Consider two independent random samples with the following results: n1=561 pˆ1=0.38   n2=642 pˆ2=0.26 Use this data to find the 98% confidence interval for the true difference between the population proportions. Step 2 of 3 : Find the margin of error. Round your answer to six decimal places.
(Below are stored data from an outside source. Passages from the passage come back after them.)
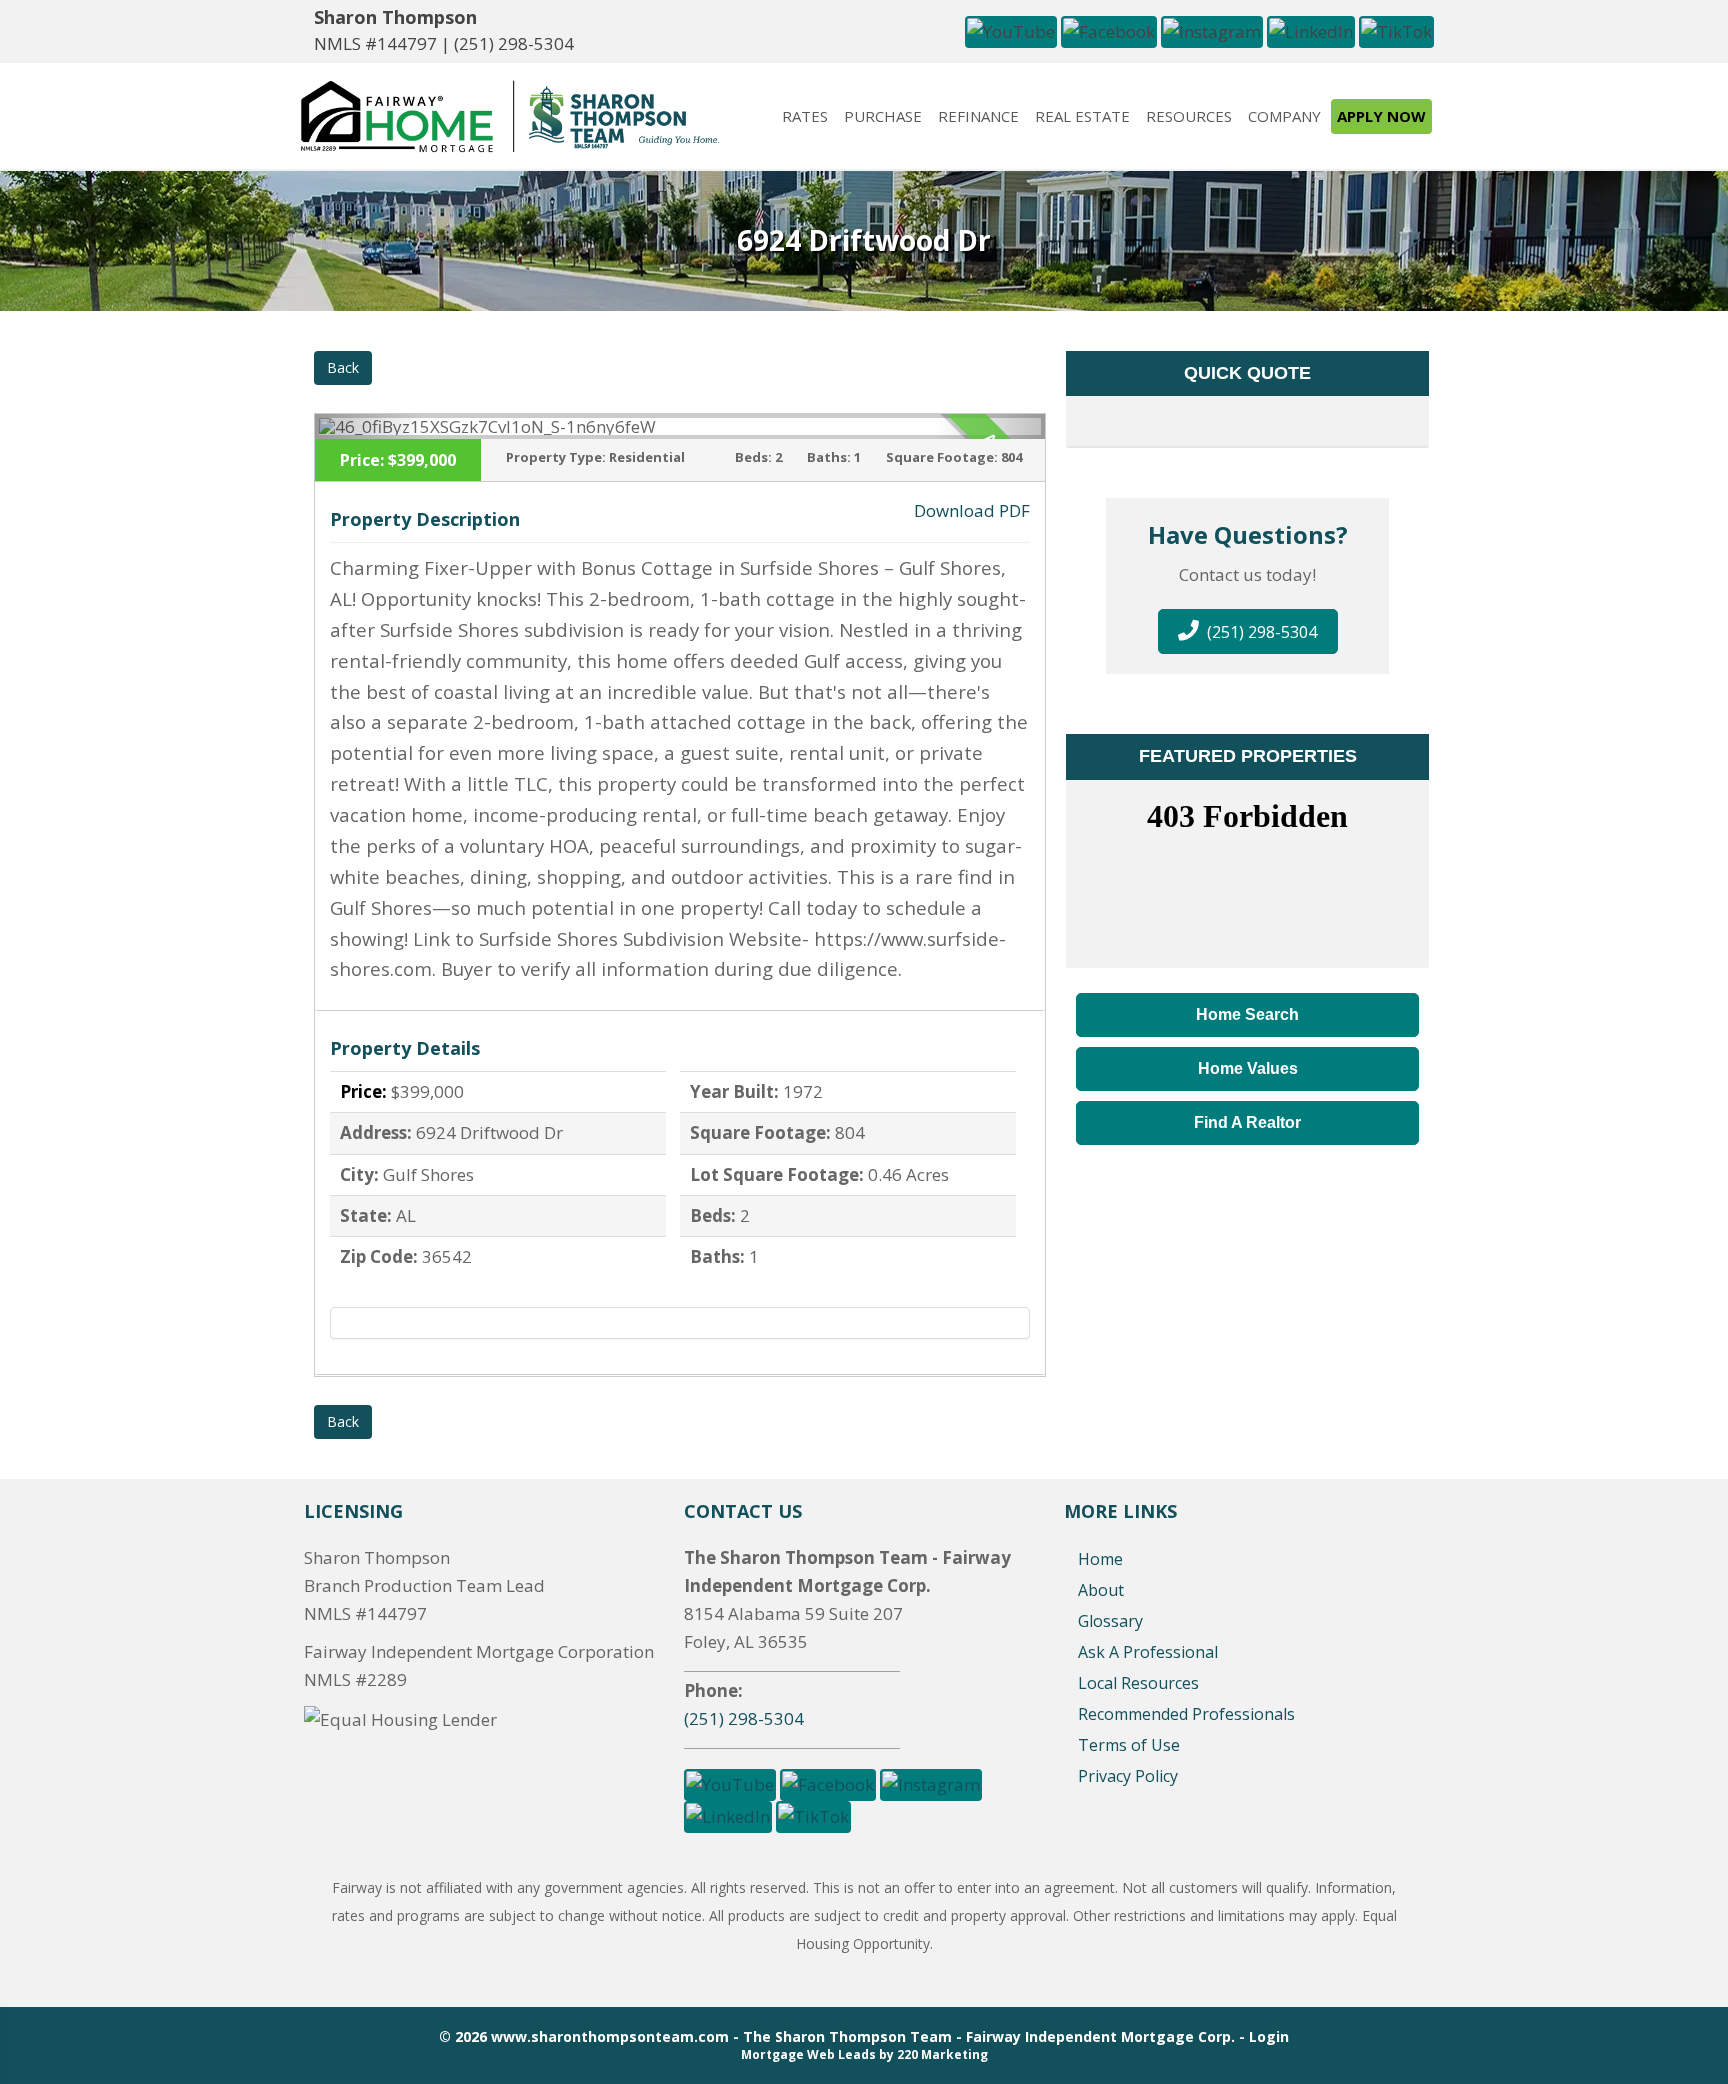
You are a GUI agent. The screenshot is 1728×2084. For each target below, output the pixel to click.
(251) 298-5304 (514, 43)
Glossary (1110, 1621)
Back (343, 367)
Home (1100, 1559)
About (1101, 1590)
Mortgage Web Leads (808, 2054)
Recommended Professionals (1186, 1714)
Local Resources (1138, 1683)
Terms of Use (1129, 1745)
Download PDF (972, 510)
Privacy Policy (1128, 1776)
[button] (1011, 29)
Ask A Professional (1148, 1652)
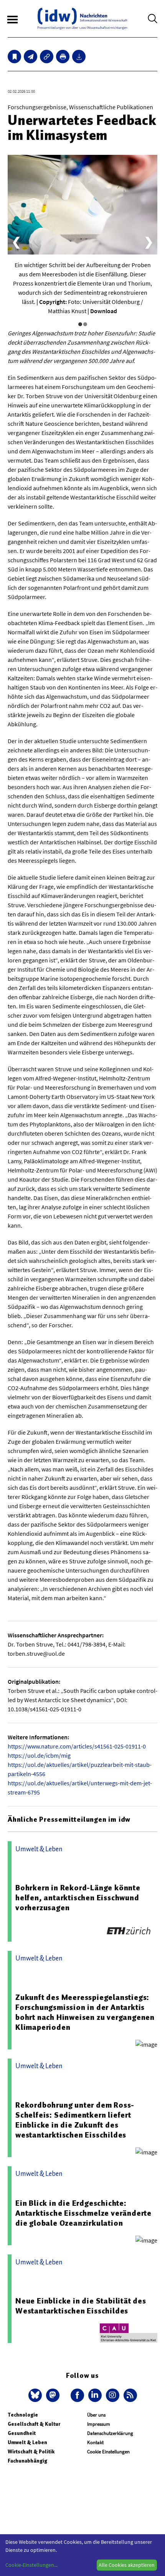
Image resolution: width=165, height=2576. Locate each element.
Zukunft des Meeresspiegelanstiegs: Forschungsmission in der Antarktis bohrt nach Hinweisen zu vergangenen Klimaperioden (85, 2012)
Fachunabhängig (27, 2460)
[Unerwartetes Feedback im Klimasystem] (30, 56)
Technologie (23, 2414)
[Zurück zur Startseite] (82, 19)
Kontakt (95, 2442)
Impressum (98, 2424)
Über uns (96, 2415)
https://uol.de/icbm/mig (39, 1755)
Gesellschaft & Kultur (34, 2424)
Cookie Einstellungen (108, 2451)
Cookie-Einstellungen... (31, 2564)
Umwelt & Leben (27, 2442)
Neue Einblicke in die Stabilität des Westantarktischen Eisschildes (80, 2306)
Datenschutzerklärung (110, 2433)
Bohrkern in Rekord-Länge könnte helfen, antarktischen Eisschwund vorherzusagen (77, 1897)
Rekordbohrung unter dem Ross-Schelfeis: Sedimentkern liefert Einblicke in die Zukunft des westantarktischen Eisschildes (74, 2120)
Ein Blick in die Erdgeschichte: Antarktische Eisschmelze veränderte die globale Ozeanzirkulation (83, 2213)
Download (103, 311)
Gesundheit (22, 2433)
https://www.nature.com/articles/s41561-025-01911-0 (77, 1746)
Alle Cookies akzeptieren (127, 2564)
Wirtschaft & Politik (31, 2451)
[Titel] (14, 56)
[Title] (46, 56)
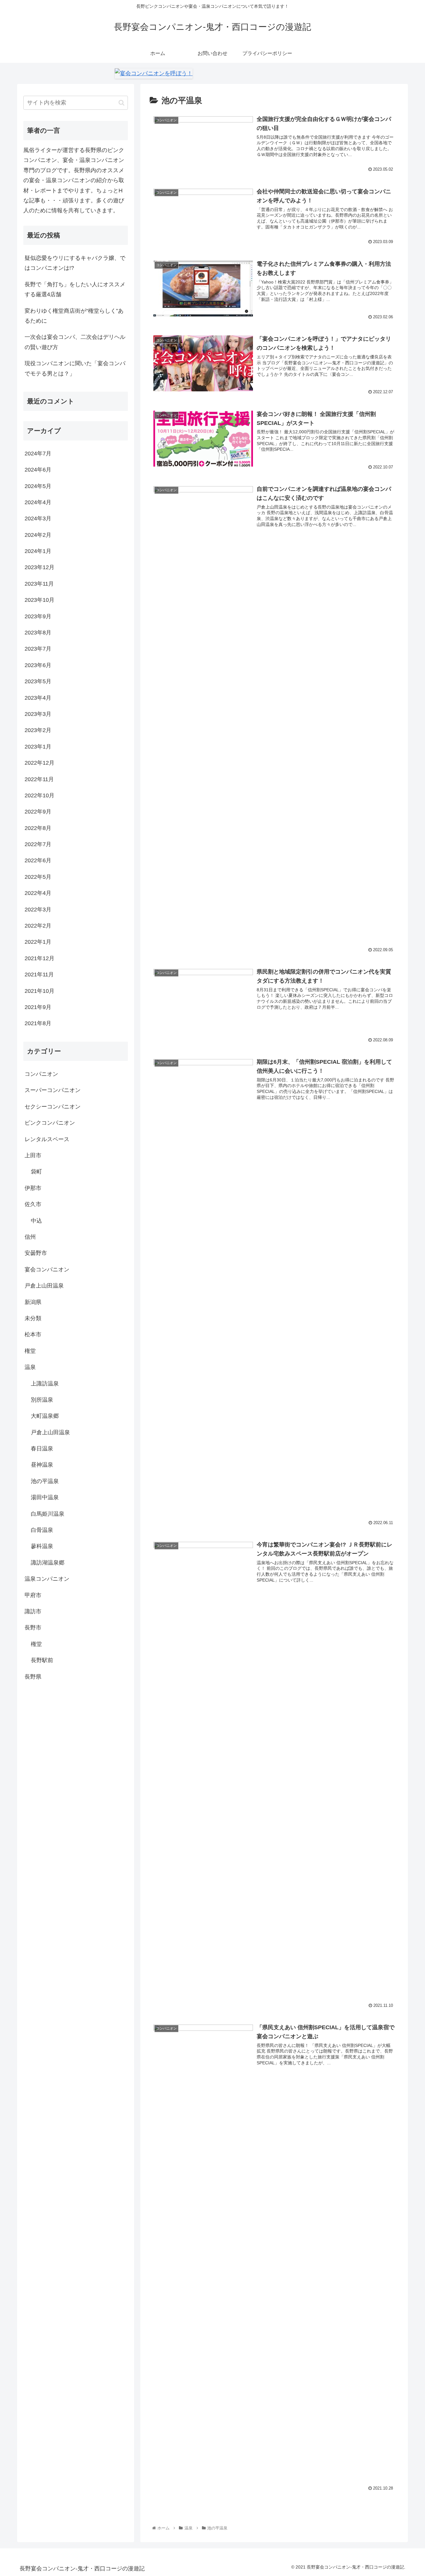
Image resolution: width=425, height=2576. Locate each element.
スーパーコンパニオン (53, 1090)
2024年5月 (38, 486)
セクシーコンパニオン (53, 1107)
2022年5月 (38, 877)
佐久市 (33, 1204)
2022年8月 (38, 828)
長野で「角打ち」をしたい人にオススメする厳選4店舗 (75, 289)
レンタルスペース (47, 1139)
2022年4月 (38, 893)
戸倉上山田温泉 (44, 1286)
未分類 (33, 1318)
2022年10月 (39, 795)
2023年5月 (38, 681)
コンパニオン (41, 1074)
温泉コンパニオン (47, 1579)
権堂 (30, 1351)
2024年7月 (38, 453)
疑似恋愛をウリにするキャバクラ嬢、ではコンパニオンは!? (75, 263)
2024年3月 (38, 518)
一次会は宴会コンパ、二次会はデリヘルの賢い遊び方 (75, 342)
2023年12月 (39, 567)
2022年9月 (38, 812)
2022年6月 (38, 860)
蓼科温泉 (42, 1546)
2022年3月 (38, 909)
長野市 (33, 1627)
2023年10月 (39, 600)
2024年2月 (38, 535)
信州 (30, 1237)
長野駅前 (42, 1660)
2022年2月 (38, 926)
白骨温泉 (42, 1530)
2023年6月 (38, 665)
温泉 (30, 1367)
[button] (121, 102)
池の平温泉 (45, 1481)
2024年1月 (38, 551)
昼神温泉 (42, 1465)
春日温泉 (42, 1448)
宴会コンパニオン (47, 1269)
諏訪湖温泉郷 (47, 1563)
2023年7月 (38, 649)
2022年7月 (38, 844)
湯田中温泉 (45, 1497)
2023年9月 (38, 616)
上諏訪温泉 (45, 1383)
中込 (36, 1220)
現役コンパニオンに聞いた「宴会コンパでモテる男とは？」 (75, 368)
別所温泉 (42, 1400)
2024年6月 (38, 470)
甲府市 (33, 1595)
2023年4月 (38, 697)
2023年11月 (39, 584)
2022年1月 (38, 942)
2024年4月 (38, 502)
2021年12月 (39, 958)
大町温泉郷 (45, 1416)
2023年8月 (38, 632)
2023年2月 (38, 730)
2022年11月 (39, 779)
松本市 (33, 1334)
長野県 (33, 1676)
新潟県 (33, 1302)
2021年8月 (38, 1023)
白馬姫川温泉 (47, 1513)
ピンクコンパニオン (50, 1123)
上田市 (33, 1155)
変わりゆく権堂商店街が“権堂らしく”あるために (74, 316)
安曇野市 (36, 1253)
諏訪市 (33, 1611)
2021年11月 (39, 974)
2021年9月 (38, 1007)
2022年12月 (39, 763)
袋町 (36, 1171)
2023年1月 (38, 747)
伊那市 (33, 1188)
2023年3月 (38, 714)
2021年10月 (39, 991)
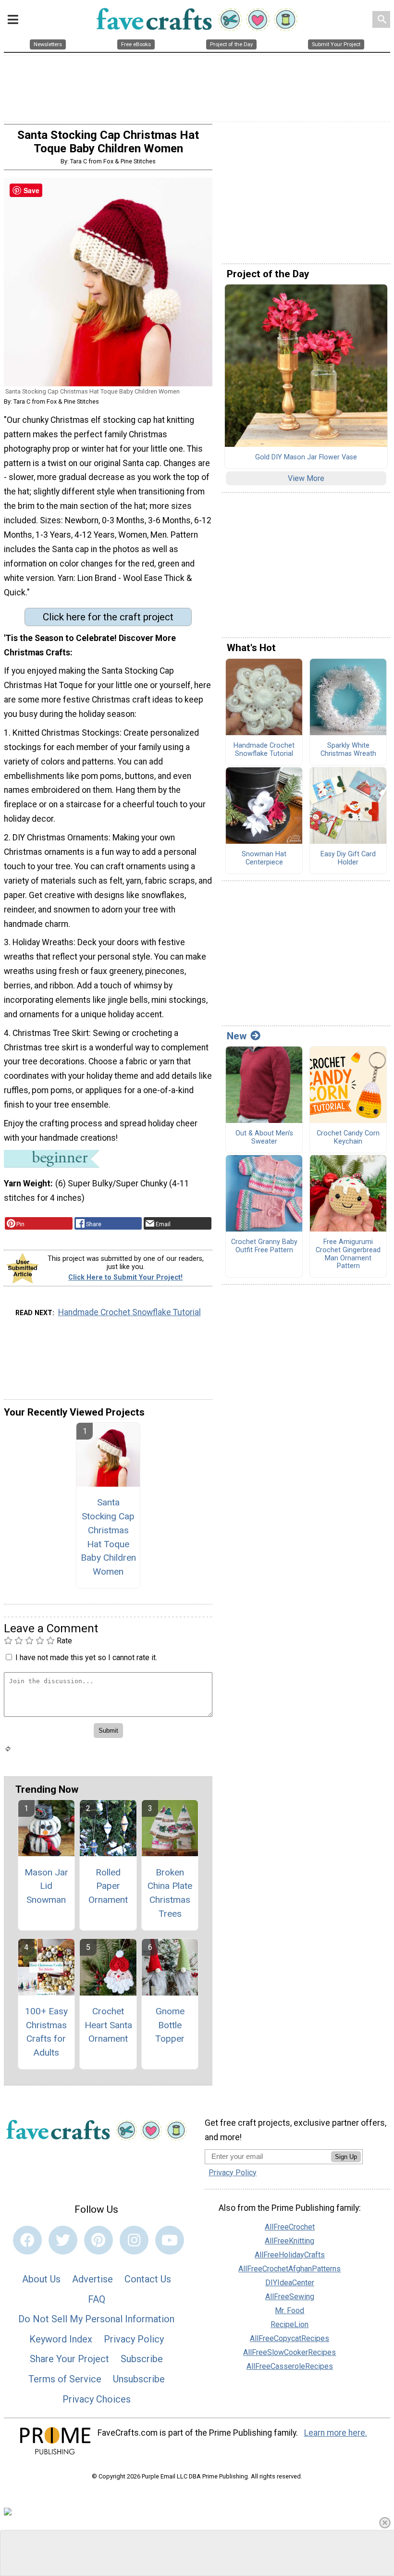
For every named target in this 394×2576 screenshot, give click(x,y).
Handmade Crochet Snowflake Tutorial (129, 1312)
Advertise (92, 2279)
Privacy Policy (134, 2339)
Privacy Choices (96, 2399)
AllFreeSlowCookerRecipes (289, 2352)
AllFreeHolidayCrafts (290, 2254)
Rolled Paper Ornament (108, 1886)
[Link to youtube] (169, 2240)
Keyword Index (60, 2339)
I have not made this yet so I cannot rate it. (86, 1657)
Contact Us (147, 2279)
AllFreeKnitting (289, 2240)
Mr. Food (289, 2310)
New (236, 1036)
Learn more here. (335, 2433)
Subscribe (142, 2359)
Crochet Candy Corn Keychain (348, 1138)
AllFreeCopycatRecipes (289, 2338)
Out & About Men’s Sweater (264, 1138)
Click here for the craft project (108, 617)
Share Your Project (69, 2359)
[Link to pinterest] (98, 2240)
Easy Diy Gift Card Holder (348, 858)
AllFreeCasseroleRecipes (289, 2366)
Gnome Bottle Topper (170, 2025)
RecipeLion (289, 2324)
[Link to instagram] (134, 2240)
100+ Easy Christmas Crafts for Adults (46, 2032)
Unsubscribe (139, 2379)
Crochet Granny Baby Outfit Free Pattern (264, 1246)
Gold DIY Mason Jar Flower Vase (306, 457)
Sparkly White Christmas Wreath (348, 750)
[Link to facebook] (27, 2240)
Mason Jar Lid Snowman (46, 1886)
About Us (41, 2279)
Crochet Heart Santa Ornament (108, 2025)
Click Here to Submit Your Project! (125, 1277)
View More (306, 478)
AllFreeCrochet (290, 2226)
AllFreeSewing (289, 2296)
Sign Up (346, 2156)
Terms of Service (64, 2379)
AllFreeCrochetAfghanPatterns (289, 2268)
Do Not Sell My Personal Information (96, 2319)
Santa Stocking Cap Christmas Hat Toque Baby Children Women (108, 1537)
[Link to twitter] (63, 2240)
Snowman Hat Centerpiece (264, 858)
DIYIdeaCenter (289, 2282)
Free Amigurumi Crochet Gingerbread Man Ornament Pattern (348, 1254)
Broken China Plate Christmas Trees (170, 1893)
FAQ (96, 2299)
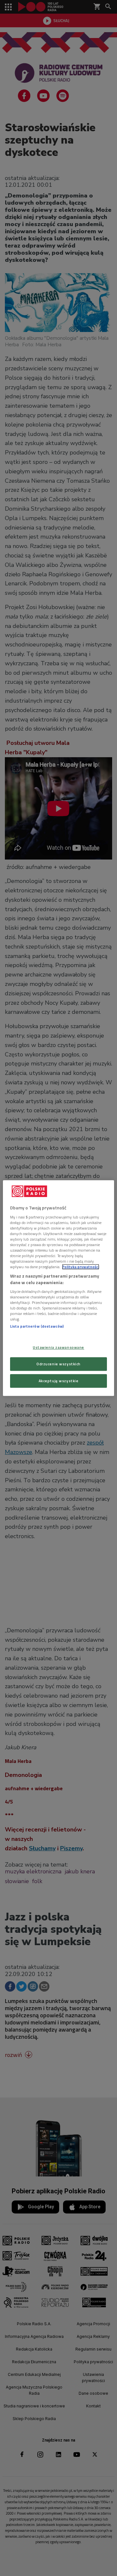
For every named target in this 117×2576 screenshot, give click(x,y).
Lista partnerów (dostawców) (37, 1326)
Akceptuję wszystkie (59, 1381)
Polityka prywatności (80, 1266)
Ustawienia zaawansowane (58, 1347)
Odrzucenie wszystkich (58, 1364)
Can you explain how I get the critical value and then how to find the endpoints.

Answer 1

TRADITIONAL METHOD
given that,
sample one, x1 =213.18, n1 =561, p1= x1/n1=0.38
sample two, x2 =166.92, n2 =642, p2= x2/n2=0.26
I.
standard error = sqrt( p1 * (1-p1)/n1 + p2 * (1-p2)/n2 )
where
p1, p2 = proportion of both sample observation
n1, n2 = sample size
standard error = sqrt( (0.38*0.62/561) +(0.26 * 0.74/642))
=0.026826
II.
margin of error = Z a/2 * (standard error)
where,
Za/2 = Z-table value
level of significance, α = 0.02
from standard normal table, two tailed z α/2 =2.33
margin of error = 2.33 * 0.026826
=0.062505
critical value is 2.33
III.
CI = (p1-p2) ± margin of error
confidence interval = [ (0.38-0.26) ±0.062505]
= [ 0.057495 , 0.182505]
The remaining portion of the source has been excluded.